INPUT MATERIAL:

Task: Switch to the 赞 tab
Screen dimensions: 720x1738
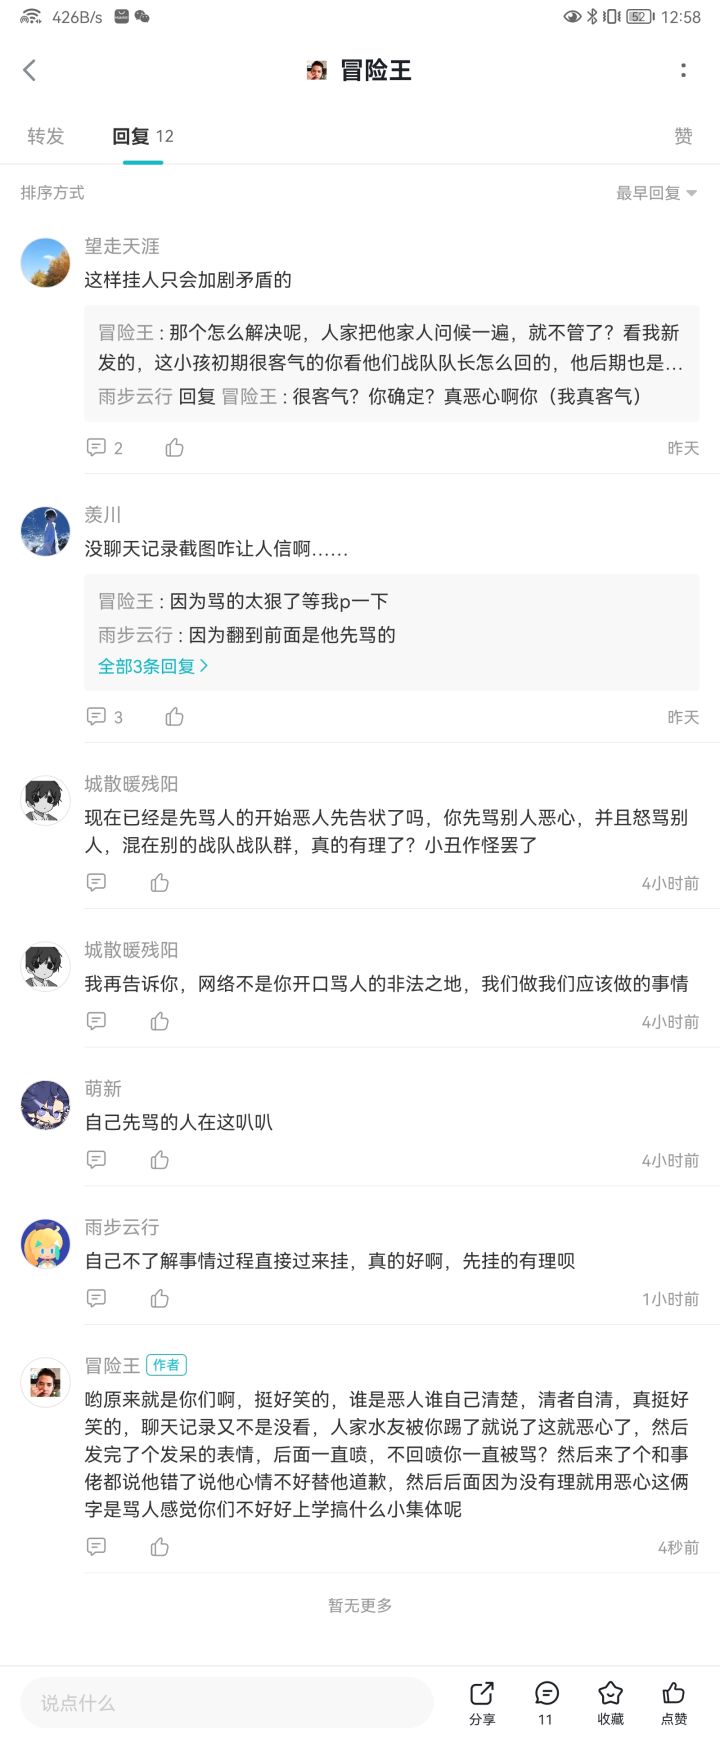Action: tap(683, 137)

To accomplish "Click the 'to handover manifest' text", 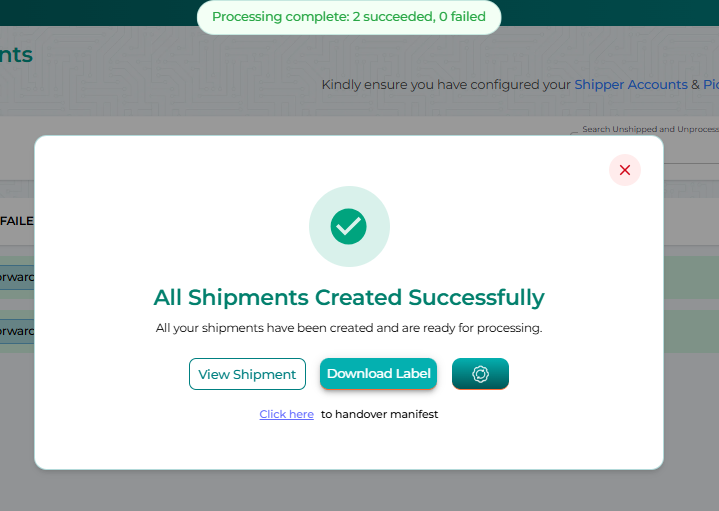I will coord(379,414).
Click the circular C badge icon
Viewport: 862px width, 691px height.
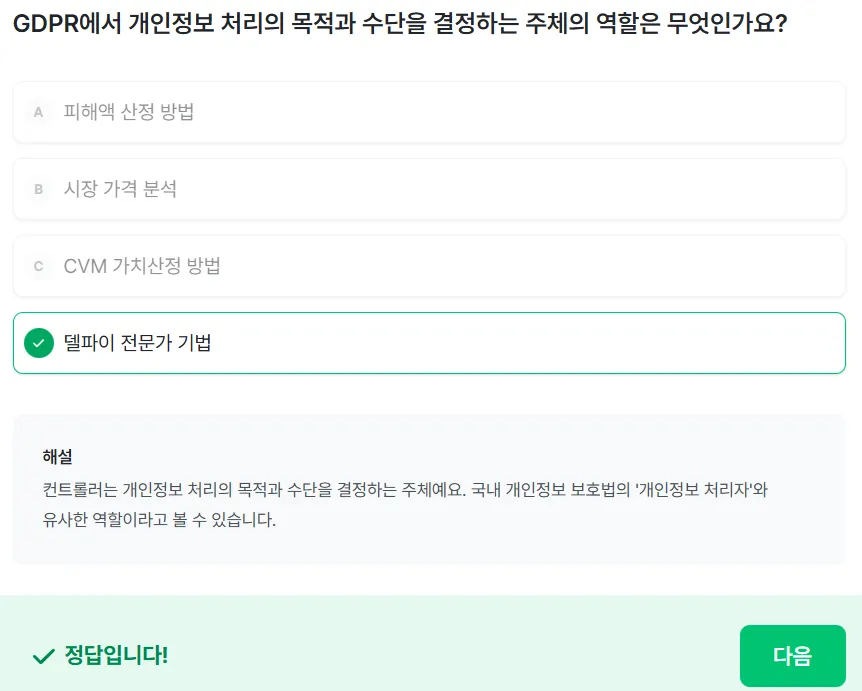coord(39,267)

...

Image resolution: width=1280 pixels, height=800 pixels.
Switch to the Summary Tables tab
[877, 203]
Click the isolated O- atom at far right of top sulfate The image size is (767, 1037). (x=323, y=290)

==

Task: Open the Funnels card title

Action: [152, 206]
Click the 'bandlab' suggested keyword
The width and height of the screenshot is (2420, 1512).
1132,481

DO THIS:
Echo the data lines word for word, beginning with the line that contains "Image resolution: width=1280" and ending with the line that contains "Click the isolated", both included.

FINAL RESULT:
Image resolution: width=1280 pixels, height=800 pixels.
Switch to the Summary Tables tab
[877, 203]
Click the isolated O- atom at far right of top sulfate The image size is (767, 1037). (x=323, y=290)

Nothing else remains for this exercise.